Both sides have already spent nearly $40 million in lobbying, since the bill was first introduced in 1999. Tauzin-Dingell passed the House last week, but faces very uncertain prospects in the Senate - in part, experts say, because of the new climate created by the Enron collapse.

Key senators have long opposed the deregulatory thrust of Tauzin-Dingell. They are wary of any bill that would make major changes to the 1996 Telecommunications Act, the result of long and hard negotiations.

Last week, both the chairman and ranking Republican on the Senate Commerce Committee signaled strong opposition to the bill. The objections of Sen. Ernest Hollings (D) of South Carolina had been expected. But opposition from Sen. John McCain took many of the bill's supporters by surprise.

"It's a stunning reversal. Just a year and a half ago, Senator McCain had a bill that would have gone further than Tauzin-Dingell in deregulating broadband," says Adam Thierer, director of telecommunications studies at the Cato Institute, a libertarian think tank.

"Clearly, Mr. McCain has a bigger stake in the fight over campaign finance, and if you want to be seen as cleaning up the system, you don't want to be seen as aligned with a bill that has attracted more special interest money than any other this session," he adds.

But a recent analysis of the Feb. 27 House vote on Tauzin-Dingell signals that the flood of money on this issue may have had some impact on the 273-157 vote.

Unlike most big bills in the House, this one did not track along party lines. Instead, it followed the pattern of campaign contributions, according to the Washington-based Center for Responsive Politics.
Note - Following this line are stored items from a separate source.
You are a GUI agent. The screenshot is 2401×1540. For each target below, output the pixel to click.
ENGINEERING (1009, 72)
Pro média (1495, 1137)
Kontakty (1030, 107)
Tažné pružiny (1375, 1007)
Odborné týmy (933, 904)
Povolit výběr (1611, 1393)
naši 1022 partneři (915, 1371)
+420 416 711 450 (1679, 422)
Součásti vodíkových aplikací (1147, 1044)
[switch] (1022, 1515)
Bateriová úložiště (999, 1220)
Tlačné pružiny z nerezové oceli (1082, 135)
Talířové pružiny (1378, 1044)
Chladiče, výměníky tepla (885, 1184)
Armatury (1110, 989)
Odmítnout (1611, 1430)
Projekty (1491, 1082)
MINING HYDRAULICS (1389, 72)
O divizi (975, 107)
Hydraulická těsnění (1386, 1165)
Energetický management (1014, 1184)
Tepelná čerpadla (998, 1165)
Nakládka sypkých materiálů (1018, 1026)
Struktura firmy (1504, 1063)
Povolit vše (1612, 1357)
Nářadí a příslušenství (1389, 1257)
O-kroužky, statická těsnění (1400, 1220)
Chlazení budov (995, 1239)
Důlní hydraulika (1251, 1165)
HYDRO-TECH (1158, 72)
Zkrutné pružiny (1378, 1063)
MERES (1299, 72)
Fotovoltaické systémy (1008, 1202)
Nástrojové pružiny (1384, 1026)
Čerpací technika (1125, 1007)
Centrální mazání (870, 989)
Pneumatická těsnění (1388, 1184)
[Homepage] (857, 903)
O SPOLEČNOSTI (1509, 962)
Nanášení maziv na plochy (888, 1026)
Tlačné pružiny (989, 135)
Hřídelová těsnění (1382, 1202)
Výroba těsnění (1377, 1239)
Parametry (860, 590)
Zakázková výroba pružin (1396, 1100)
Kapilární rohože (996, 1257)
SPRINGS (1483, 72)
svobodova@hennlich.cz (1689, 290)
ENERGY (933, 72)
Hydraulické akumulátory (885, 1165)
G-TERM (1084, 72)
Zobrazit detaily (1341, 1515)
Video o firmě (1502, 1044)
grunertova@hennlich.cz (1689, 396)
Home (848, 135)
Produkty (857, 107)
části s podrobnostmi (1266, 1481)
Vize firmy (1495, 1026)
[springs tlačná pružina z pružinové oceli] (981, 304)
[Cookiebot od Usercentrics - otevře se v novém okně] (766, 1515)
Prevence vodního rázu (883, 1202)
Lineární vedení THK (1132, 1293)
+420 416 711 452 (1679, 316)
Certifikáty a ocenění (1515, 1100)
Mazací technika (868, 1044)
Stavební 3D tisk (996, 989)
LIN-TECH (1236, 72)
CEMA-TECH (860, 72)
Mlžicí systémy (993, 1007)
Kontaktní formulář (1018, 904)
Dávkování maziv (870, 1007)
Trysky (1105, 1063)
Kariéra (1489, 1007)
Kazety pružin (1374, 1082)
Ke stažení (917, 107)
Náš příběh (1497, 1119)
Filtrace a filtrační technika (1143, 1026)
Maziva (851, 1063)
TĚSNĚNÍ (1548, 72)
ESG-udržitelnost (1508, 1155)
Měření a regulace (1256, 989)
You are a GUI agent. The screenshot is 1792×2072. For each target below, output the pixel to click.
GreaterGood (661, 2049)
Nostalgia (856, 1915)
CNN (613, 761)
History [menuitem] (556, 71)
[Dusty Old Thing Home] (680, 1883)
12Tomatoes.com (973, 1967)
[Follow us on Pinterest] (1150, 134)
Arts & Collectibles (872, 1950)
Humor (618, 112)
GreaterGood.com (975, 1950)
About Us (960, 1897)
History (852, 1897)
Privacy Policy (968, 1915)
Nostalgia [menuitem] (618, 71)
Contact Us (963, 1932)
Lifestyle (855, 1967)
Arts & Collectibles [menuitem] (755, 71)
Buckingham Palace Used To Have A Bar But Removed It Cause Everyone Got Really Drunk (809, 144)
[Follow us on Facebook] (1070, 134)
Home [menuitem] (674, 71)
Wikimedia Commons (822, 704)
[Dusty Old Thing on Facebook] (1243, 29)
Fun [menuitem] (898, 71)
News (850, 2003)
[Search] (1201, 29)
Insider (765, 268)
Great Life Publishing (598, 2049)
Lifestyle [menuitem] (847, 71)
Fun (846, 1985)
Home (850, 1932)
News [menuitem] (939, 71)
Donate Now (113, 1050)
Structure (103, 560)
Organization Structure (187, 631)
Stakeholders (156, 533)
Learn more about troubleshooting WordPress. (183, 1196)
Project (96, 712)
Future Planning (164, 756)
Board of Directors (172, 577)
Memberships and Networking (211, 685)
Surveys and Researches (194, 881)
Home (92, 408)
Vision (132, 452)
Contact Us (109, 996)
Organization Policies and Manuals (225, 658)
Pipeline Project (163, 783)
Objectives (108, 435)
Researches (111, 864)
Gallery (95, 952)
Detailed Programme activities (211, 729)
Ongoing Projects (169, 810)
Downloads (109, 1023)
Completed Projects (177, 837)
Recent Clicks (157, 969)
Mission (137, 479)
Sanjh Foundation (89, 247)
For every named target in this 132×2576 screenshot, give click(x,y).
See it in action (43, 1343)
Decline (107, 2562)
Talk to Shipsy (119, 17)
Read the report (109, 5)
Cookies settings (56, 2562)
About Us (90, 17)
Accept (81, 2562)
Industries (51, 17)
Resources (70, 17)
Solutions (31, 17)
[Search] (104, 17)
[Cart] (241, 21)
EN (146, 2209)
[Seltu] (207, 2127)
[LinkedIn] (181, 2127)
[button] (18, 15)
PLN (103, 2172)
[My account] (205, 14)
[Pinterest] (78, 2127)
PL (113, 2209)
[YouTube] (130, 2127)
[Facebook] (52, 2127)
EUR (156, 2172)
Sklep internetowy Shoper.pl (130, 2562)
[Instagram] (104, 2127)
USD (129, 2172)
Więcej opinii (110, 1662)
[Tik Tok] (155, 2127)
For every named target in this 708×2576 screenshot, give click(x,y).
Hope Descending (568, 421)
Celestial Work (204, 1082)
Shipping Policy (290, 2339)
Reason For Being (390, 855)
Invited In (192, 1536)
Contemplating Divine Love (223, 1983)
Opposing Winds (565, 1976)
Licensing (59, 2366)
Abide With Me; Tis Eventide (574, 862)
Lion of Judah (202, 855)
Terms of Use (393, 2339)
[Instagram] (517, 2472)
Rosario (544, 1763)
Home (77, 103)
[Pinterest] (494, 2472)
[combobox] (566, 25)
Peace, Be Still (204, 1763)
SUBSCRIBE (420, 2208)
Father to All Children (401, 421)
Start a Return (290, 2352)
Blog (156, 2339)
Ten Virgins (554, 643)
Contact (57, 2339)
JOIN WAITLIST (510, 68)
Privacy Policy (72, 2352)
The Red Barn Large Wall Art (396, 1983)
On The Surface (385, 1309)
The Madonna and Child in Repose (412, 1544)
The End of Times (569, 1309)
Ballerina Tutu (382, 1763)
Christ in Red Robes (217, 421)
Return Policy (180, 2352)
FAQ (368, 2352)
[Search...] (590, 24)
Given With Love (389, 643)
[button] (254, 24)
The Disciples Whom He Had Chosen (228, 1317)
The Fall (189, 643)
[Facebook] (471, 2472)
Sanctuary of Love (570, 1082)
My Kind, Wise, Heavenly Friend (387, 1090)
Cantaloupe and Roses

"This is the type of battle that members of Congress like. The issue drags on forever, and the players have deep pockets. These are big companies with a lot of money, and they are willing to spend it," says Larry Noble, executive director of the Center for Responsive Politics.

For lobbyists trying to shape outcomes close to Enron, such as the debate on energy policy that opened in the Senate yesterday, the Enron debacle has raised the stakes.

"On issues like energy or legislation around 401-Ks, you can't give a speech without Enron coming up. But legislating under the klieg lights takes place in every scandal, and it's important that calmer heads prevail," says Bruce Josten, chief lobbyist for the US Chamber of Commerce.